Probing a bit further, I ask him if he’s had any adventures while underway.
“Well,” he answers, “there was a time when I got nampa-ed.” My response is on gimbals, because nampa can be translated as either “a shipwreck” or “having the heavy moves put on you.” If you’re a ship’s captain, perhaps both might occur simultaneously. Finally Ishikawa explains that several years ago, a besotted woman propositioned him while on duty.
“But,” he says, displaying a digit sporting a hefty wedding band, “I said no.”
In his next breath, Ishizawa recommends that I catch the cherry-blossom season aboard the bus, explaining that night voyages often feature beautiful furisode (Asakusa- based dancer-entertainers wearing long-sleeved kimono favored by unmarried women).
“They perform and pour sake for guests, and they’re really beautiful,” says Ishizawa dreamily.

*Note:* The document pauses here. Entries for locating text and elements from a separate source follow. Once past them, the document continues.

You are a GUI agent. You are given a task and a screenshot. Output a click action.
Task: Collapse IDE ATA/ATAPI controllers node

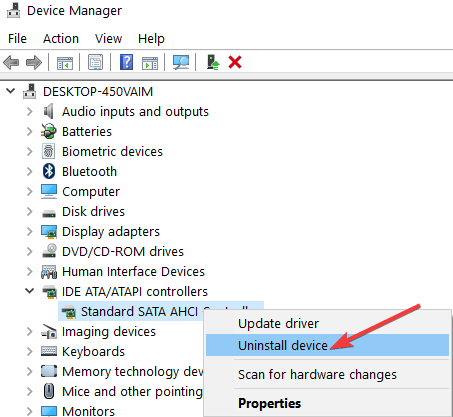(x=30, y=291)
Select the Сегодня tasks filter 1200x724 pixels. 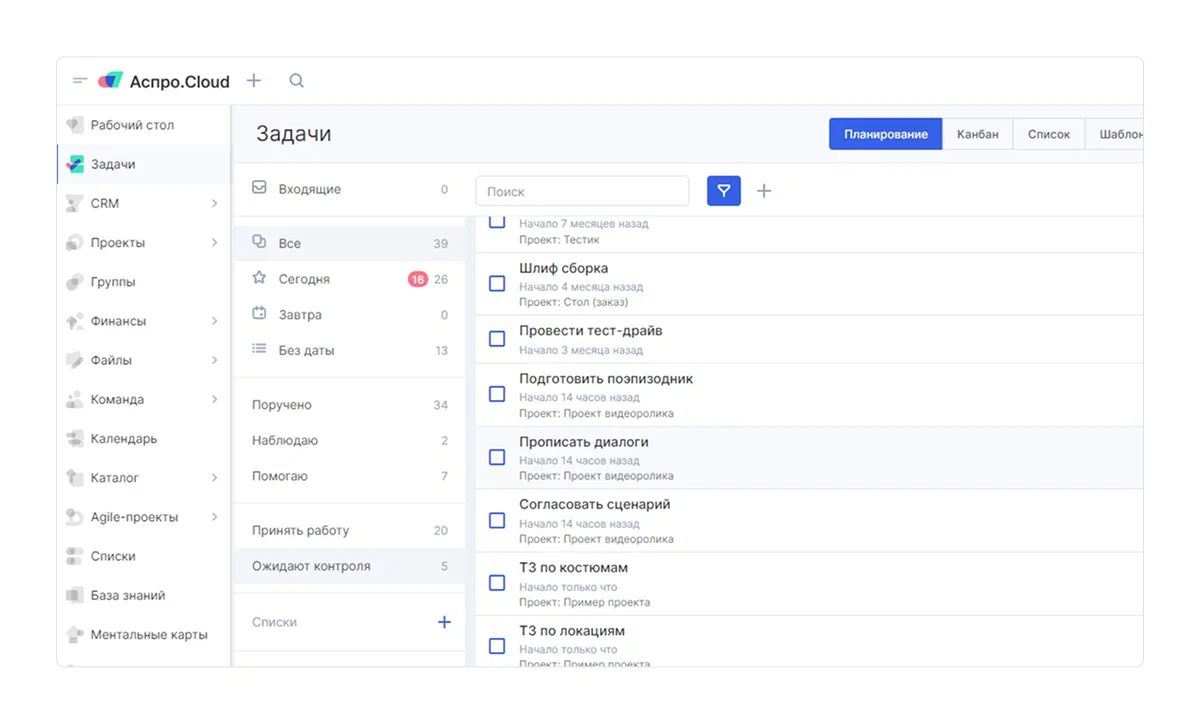pyautogui.click(x=304, y=279)
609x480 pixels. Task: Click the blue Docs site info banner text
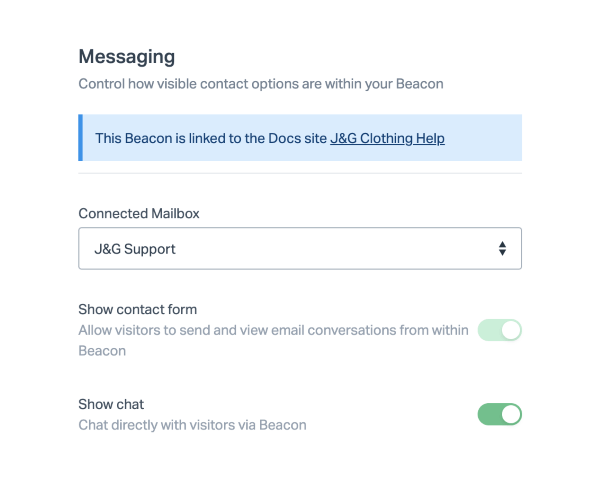tap(211, 138)
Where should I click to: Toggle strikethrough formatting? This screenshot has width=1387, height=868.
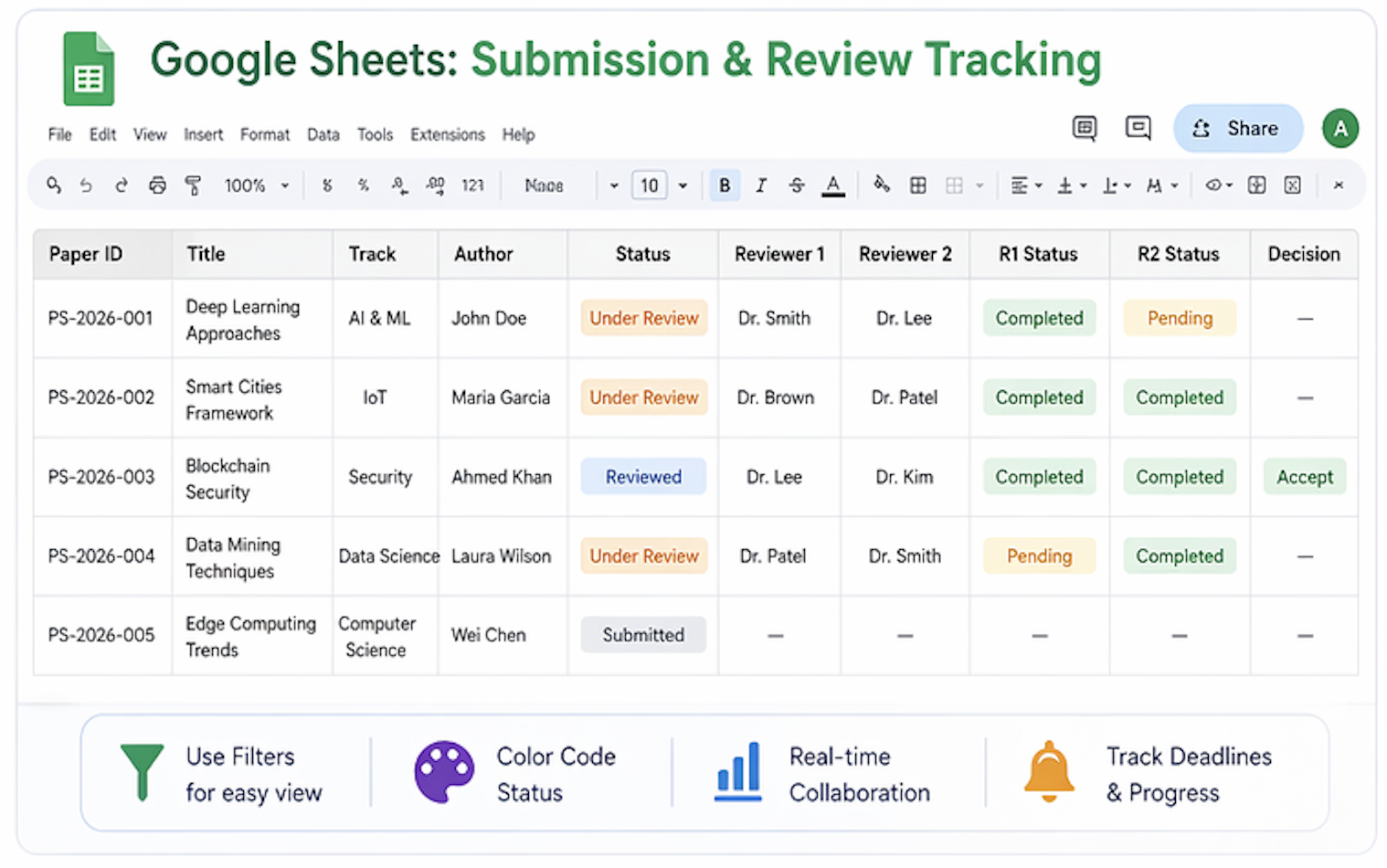pos(797,185)
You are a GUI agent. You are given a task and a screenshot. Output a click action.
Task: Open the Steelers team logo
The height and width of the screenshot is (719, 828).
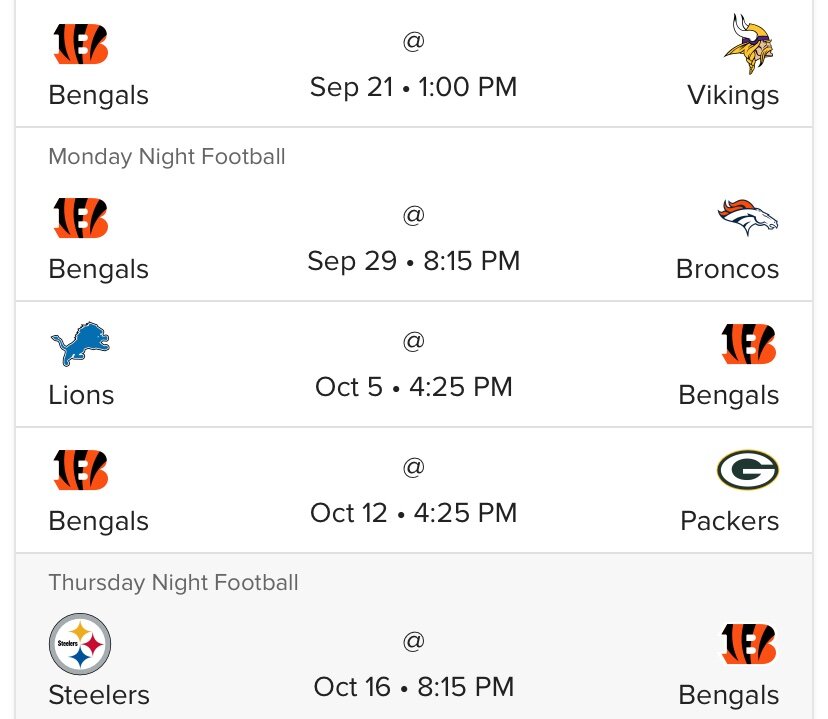[x=80, y=644]
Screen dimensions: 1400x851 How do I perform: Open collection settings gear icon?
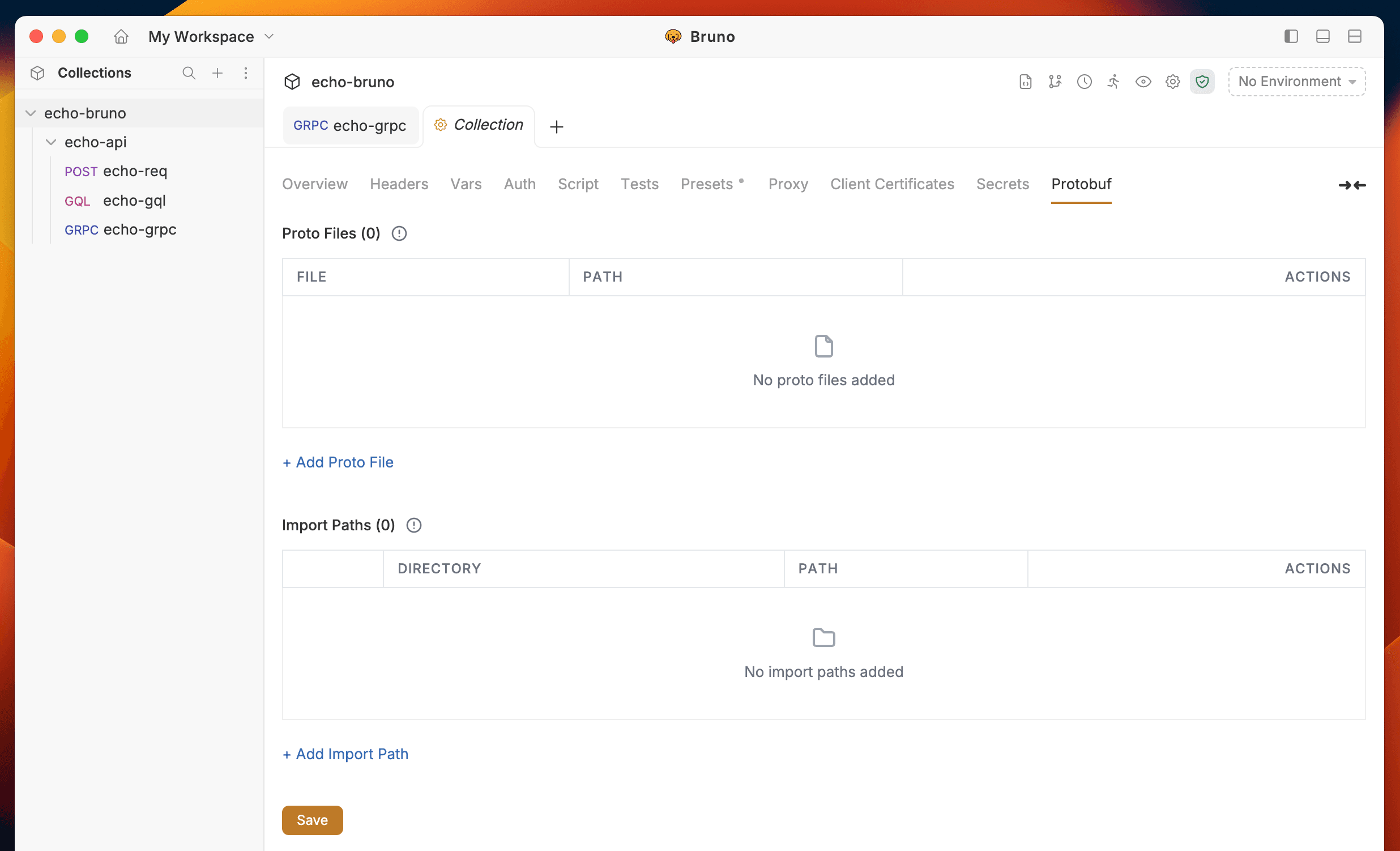click(1172, 81)
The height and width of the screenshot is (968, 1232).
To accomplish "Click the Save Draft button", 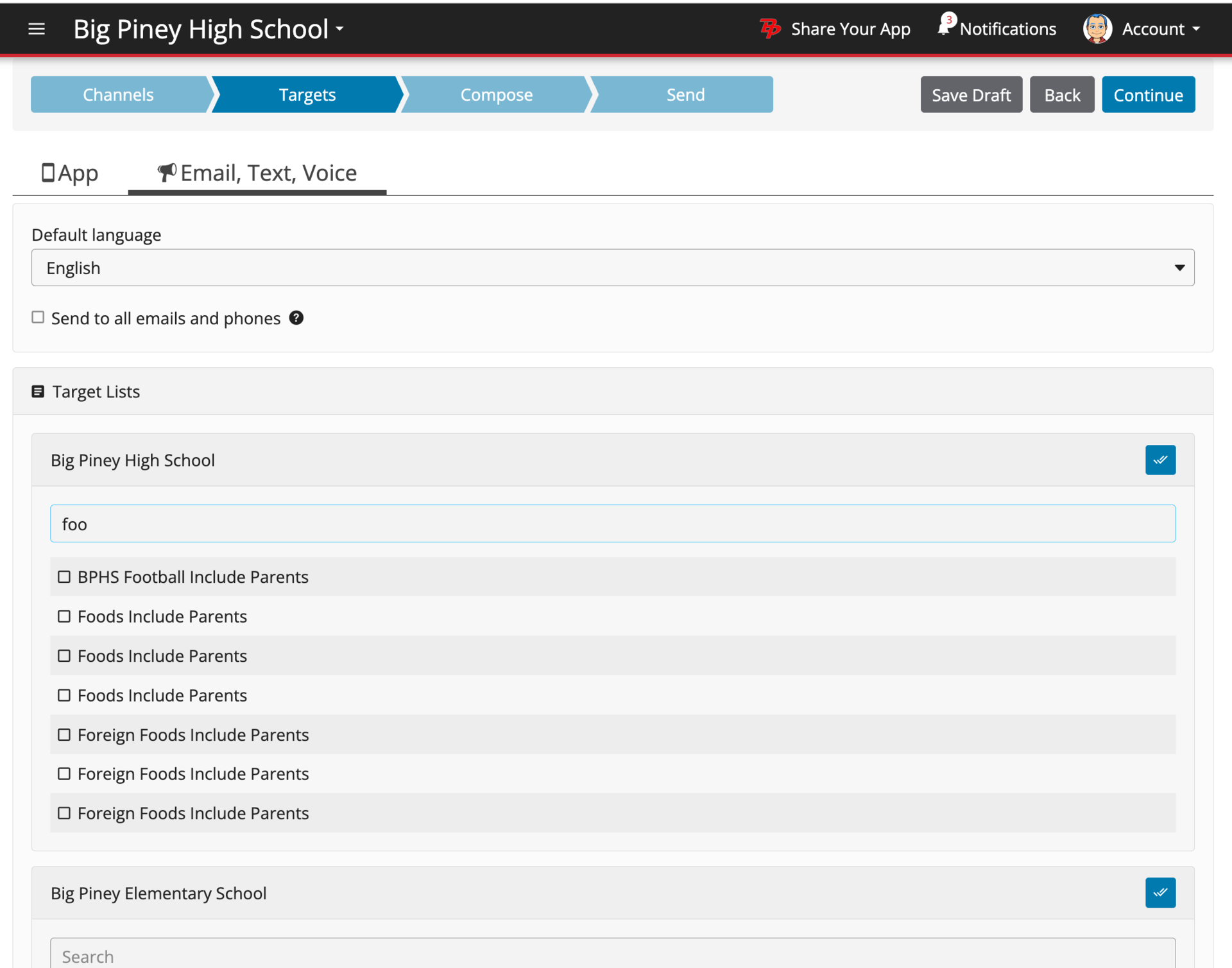I will [x=970, y=94].
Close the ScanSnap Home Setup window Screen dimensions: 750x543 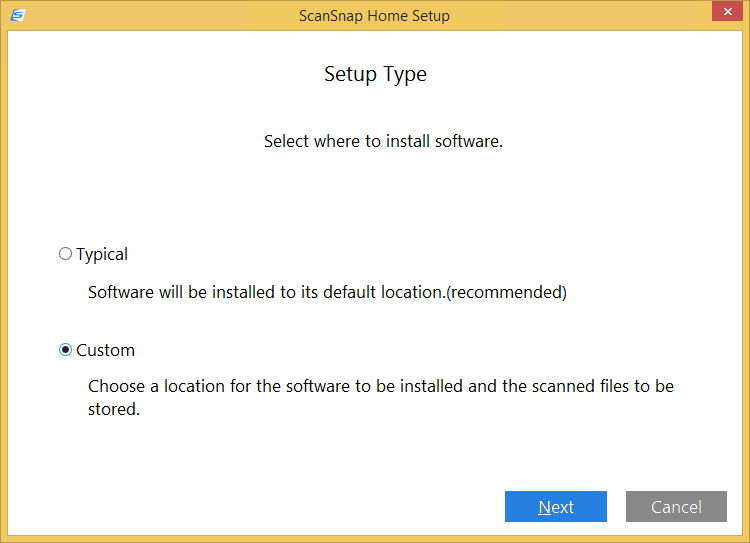[726, 13]
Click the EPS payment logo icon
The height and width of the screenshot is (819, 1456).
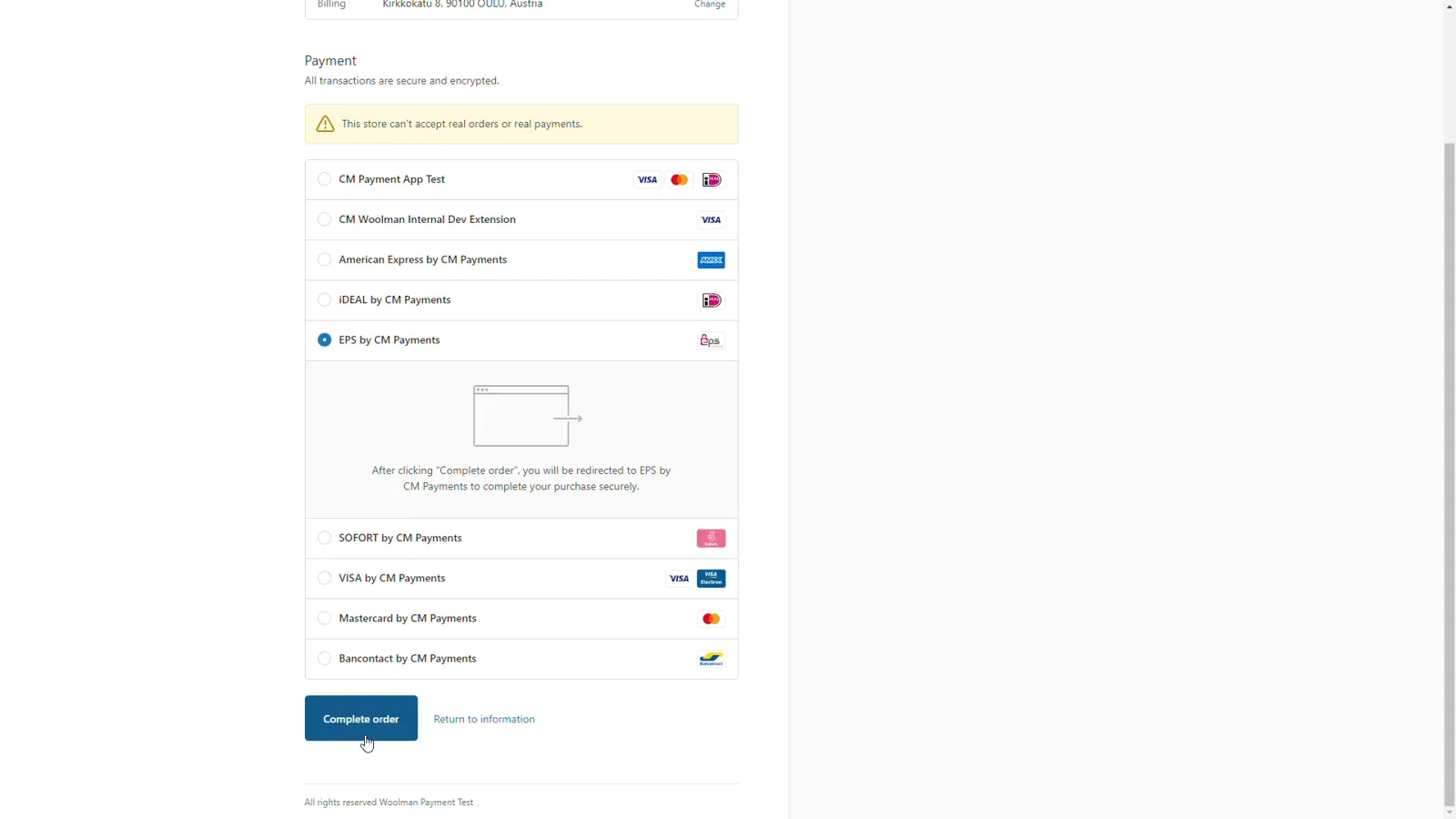710,340
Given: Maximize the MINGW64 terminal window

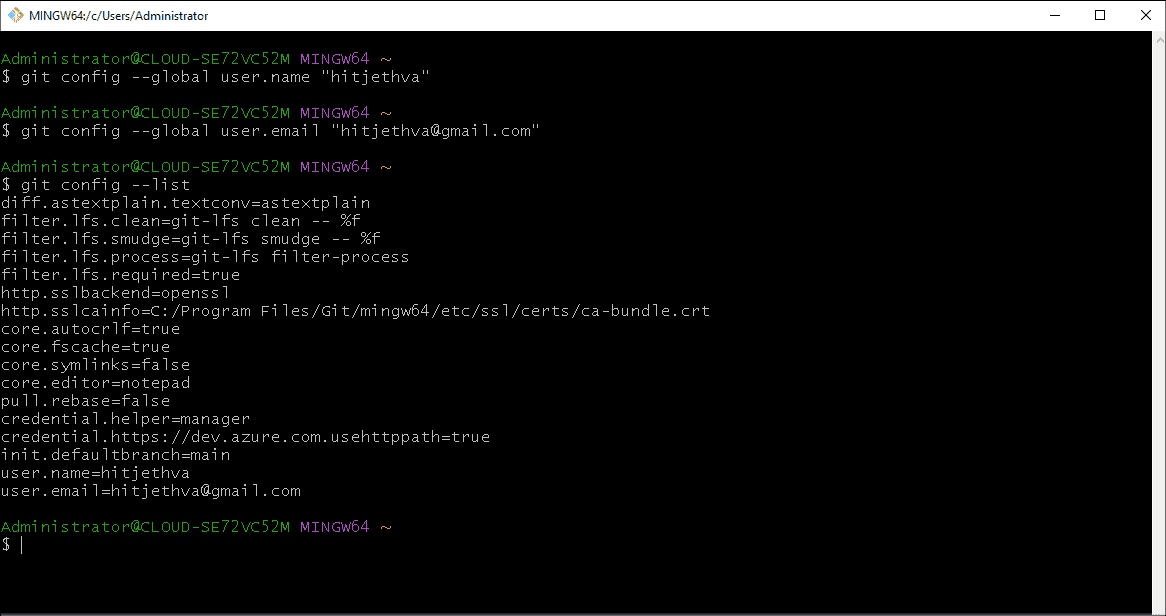Looking at the screenshot, I should pos(1100,15).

I ask him if he would say no to one of them, too, and he laughs again — ever on the lookout for shoals — and answers: “Maybe.”
Below decks, Our Town sells plastic toy miniature boats, candies depicting Asakusa’s famous red temple lantern or the Himiko boat — and even beer that’s exclusive to the water bus, Sumidagawa Brewery’s Weizen, a slightly acidic draft with fruity notes.
All too soon, Our Town blows its horn as we chug through the water gates to dock at Hama-rikyu Onshi Teien (Hama Detached Palace Garden). I disembark, and stroll the former residence-cum- duck-hunting grounds of Tokugawa shoguns. When the cherry trees bloom, the gardens will be packed with photographers, but this month, you can enjoy a small orchard of plum blossoms in near solitude.
Strolling to Nakajima-no-ochaya, a renovated 1707 teahouse on an island in the garden’s brackish pond, I order the green tea and sweet set. Behind me, a painting commemorates a meeting here between U.S. Gen. Ulysses Grant and Emperor Meiji in 1879. Though the former U.S. president was three decades older than the emperor, the illustration makes the men appear to be the same age. Perhaps it’s the result of diplomatic kindness, but I’m hoping it’s the tea.
I catch the next water bus for a 5-minute ride to Hinode Pier. There, my boat is overshadowed by the Symphony Tokyo Bay Cruise ship, which offers luxurious lunch, sunset, and dinner packages (20 percent off through March for online bookings). I go check out the funky dockside diner selling “ice brioche” and “cheese steak burger,” then purchase my bargain ticket to the man-made joys of Odaiba Seaside Park.
The air turns cold, but I huddle on the boat’s roof to watch passenger liners pull into the pier at Harumi. We pass under the Rainbow Bridge, then land at Odaiba, square in front of my destination, Fuji TV’s awesome suspended ball. There’s a fee to ascend to the spherical observatory, but watching the dusk and lights of Tokyo battle for beauty from this height? Priceless.